Task item = Somewhere below is a line with "Términos del servicio. (234, 1226)" and, later, a line with "Like (987, 2301)"; repeat those two lines and all the lines between them, exactly as they are.

[Dataset entries]
=== Section Start ===

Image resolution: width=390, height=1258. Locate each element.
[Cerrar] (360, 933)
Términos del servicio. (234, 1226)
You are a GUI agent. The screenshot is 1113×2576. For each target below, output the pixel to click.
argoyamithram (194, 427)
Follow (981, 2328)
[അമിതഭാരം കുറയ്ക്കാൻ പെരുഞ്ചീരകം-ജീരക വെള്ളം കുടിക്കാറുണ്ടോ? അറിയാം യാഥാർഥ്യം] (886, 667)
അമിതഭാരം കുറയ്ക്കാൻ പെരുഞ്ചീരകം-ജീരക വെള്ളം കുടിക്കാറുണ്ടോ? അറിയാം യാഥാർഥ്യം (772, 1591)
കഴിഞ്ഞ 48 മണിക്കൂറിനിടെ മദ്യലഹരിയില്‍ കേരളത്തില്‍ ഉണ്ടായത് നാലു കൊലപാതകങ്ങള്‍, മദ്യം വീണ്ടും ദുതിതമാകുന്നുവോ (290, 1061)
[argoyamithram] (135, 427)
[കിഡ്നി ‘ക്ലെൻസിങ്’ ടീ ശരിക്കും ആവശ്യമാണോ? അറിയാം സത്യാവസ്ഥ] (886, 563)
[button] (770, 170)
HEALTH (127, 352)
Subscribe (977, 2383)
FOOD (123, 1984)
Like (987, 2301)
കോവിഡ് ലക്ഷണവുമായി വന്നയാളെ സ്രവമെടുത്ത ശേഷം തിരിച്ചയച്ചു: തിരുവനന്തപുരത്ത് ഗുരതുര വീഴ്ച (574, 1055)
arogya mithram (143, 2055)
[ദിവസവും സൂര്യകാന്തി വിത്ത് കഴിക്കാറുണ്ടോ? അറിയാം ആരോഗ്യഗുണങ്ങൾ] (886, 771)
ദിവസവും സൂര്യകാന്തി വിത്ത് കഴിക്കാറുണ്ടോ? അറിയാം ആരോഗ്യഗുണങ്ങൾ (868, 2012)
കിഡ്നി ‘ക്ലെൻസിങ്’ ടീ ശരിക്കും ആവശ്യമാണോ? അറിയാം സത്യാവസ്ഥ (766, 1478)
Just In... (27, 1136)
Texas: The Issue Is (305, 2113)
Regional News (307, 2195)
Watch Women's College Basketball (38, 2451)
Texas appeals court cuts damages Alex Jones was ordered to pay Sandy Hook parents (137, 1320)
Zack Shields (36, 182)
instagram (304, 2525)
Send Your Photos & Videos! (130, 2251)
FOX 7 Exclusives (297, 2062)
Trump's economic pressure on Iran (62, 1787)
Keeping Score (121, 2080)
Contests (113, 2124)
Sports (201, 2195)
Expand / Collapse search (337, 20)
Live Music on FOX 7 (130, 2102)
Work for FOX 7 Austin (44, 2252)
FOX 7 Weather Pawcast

=== Section End ===

Reply to the exercise =
Términos del servicio. (234, 1226)
You are a GUI agent. The screenshot is 1113×2576. For each target below, output the pixel to click.
argoyamithram (194, 427)
Follow (981, 2328)
[അമിതഭാരം കുറയ്ക്കാൻ പെരുഞ്ചീരകം-ജീരക വെള്ളം കുടിക്കാറുണ്ടോ? അറിയാം യാഥാർഥ്യം] (886, 667)
അമിതഭാരം കുറയ്ക്കാൻ പെരുഞ്ചീരകം-ജീരക വെള്ളം കുടിക്കാറുണ്ടോ? അറിയാം യാഥാർഥ്യം (772, 1591)
കഴിഞ്ഞ 48 മണിക്കൂറിനിടെ മദ്യലഹരിയില്‍ കേരളത്തില്‍ ഉണ്ടായത് നാലു കൊലപാതകങ്ങള്‍, മദ്യം വീണ്ടും ദുതിതമാകുന്നുവോ (290, 1061)
[argoyamithram] (135, 427)
[കിഡ്നി ‘ക്ലെൻസിങ്’ ടീ ശരിക്കും ആവശ്യമാണോ? അറിയാം സത്യാവസ്ഥ] (886, 563)
[button] (770, 170)
HEALTH (127, 352)
Subscribe (977, 2383)
FOOD (123, 1984)
Like (987, 2301)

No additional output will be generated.